Un anno fa un quintale di latte spot (fuori contratto) era pagato più di 68 euro. Oggi lo stesso quintale di latte non arriva a 46 euro.
Una differenza del 33%. Per trovare prezzi così bassi in questo periodo occorre risalire al 2021 quando un quintale di latte spot si fermava ai livelli di oggi.
Situazione analoga per le provenienze da Germania e Francia.
Il prezzo del latte spot importato precipita anche più di quello nazionale, a dispetto del trend del periodo, altrimenti caratterizzato da quotazioni in aumento.
Più di uno i motivi di questa "debacle" del mercato del latte. Al primo posto la spinta sulla produzione, incentivata da una lunga stagione di prezzi alti.

C'è più latte in Italia…
Le consegne di latte in Italia hanno segnato un aumento a partire dal secondo semestre.
A spingere sull'acceleratore alcune fra le regioni a maggiore vocazione lattiera, fra queste Lombardia (+3,4%), Veneto (+4,2%), Emilia Romagna (+3,8%).
Poco conta che altre regioni, come Abruzzo (-14,3%) o Lazio (-19,4%), abbiano rallentato.
Il totale nazionale (ad agosto 9,018 milioni di tonnellate) risulta più elevato del 2,6% rispetto a un anno fa.

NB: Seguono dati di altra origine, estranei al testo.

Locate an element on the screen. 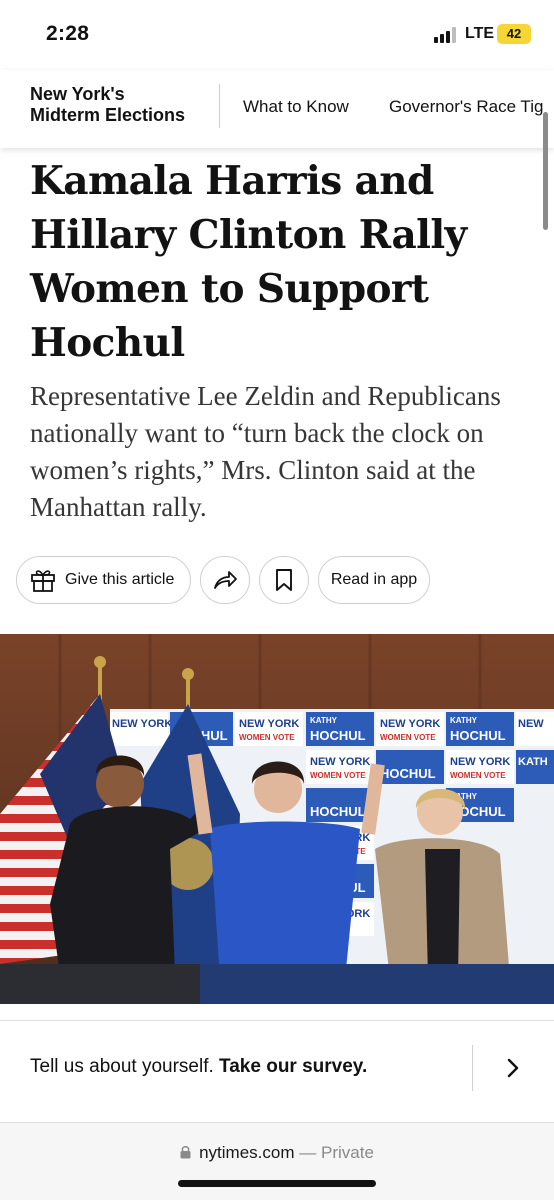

Andamento delle consegne di latte in Italia negli ultimi tre anni
(Fonte: Assolatte)
…e nel mondo
Nell'Unione Europea la produzione resta stabile, ma si riduce sensibilmente (-10,7%) la produzione di latte in polvere intero e di latte condensato (-10,8%).
Logica conseguenza è la maggiore disponibilità di latte per altre destinazioni.
Va però considerata la spinta produttiva registrata nel periodo estivo, sensibilmente superiore rispetto all'anno precedente (+2,8%), annullando il calo di inizio anno.
A spingere sulle produzioni gli allevatori francesi e tedeschi. Una tendenza all'aumento proseguita anche in ottobre.
Non è casuale se il prezzo del latte di queste provenienze ha registrato cali anche superiori a quelli del latte italiano.
Sui mercati internazionali pesa poi la maggior produzione di latte in Nuova Zelanda (+3,1%) e negli Usa (+1,7%), come mostrano le analisi della Commissione Europea.

Mercati in affanno
La maggiore disponibilità di latte non è solo il frutto di un periodo estivo favorevole alla produzione, ma anche di scelte poco lungimiranti da parte degli imprenditori zootecnici.
Allettati da quotazioni alte e da margini più elevati, molti hanno scelto di produrre di più.
Quando possibile mantenendo più vacche in stalla, ritardando la riforma delle stesse.
Lo si è visto nell'andamento delle macellazioni che in Europa sono calate in agosto del 12%.
Prevedibile così il crollo dei prezzi, che si è rapidamente esteso su tutti i mercati e in parte sui prodotti lattiero caseari.

I formaggi
Dopo il latte, anche per i formaggi si registra qualche cedimento, in particolare per il Grana Padano che dopo una lunga stagione di stabilità mostra qualche segno meno davanti alle quotazioni.
Per il prodotto con stagionatura di 12-15 mesi il prezzo nella seconda settimana di novembre si è fermato a 11,12 euro al chilo, come evidenziano le rilevazioni di Ismea, Istituto di Servizi per il Mercato Agricolo Alimentare.
Stabile però il Parmigiano Reggiano, come pure altre importanti Dop, mentre continua a calare il prezzo del burro.

Le previsioni
Difficile prevedere quando si troverà un nuovo punto di equilibrio. La caduta delle quotazioni potrà favorire una contrazione della produzione di latte. Ma ci vorrà tempo.
Nel frattempo è possibile immaginare qualche ripercussione sul mercato delle carni bovine con il probabile accentuarsi delle macellazioni delle vacche in via di riforma.
Forse saranno loro, le carni bovine, la prossima "vittima" della maggior produzione di latte.